Your answer should consist only of the line with "приложение (23, 2508)" and the lines after it, reproduced exactly through the end of the entries below.

──────────

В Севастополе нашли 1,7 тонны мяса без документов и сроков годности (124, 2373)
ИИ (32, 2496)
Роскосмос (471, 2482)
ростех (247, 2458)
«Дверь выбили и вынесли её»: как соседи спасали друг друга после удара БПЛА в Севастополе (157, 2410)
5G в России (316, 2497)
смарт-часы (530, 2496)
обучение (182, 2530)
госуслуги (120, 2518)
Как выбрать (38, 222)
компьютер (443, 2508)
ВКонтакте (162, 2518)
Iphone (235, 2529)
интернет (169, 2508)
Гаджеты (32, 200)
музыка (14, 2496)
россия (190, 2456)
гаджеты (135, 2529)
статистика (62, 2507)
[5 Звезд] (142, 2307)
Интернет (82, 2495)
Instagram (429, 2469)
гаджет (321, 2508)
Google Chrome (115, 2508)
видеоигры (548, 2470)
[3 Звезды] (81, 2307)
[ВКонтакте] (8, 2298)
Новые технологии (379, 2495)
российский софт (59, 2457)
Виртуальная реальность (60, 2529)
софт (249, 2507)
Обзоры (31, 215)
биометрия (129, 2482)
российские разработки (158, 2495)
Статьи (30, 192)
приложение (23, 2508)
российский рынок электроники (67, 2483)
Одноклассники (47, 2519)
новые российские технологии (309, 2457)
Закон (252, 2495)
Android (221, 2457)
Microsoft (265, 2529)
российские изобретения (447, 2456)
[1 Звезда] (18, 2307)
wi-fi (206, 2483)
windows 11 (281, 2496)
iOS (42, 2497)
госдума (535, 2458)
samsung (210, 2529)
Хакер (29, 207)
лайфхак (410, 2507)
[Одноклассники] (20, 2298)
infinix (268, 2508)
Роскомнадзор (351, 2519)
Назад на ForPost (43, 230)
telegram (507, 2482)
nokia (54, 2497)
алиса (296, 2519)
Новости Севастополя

──────────

* [EXERCISE RESULT]
приложение (23, 2508)
российский рынок электроники (67, 2483)
Одноклассники (47, 2519)
новые российские технологии (309, 2457)
Закон (252, 2495)
Android (221, 2457)
Microsoft (265, 2529)
российские изобретения (447, 2456)
[1 Звезда] (18, 2307)
wi-fi (206, 2483)
windows 11 (281, 2496)
iOS (42, 2497)
госдума (535, 2458)
samsung (210, 2529)
Хакер (29, 207)
лайфхак (410, 2507)
[Одноклассники] (20, 2298)
infinix (268, 2508)
Роскомнадзор (351, 2519)
Назад на ForPost (43, 230)
telegram (507, 2482)
nokia (54, 2497)
алиса (296, 2519)
Новости Севастополя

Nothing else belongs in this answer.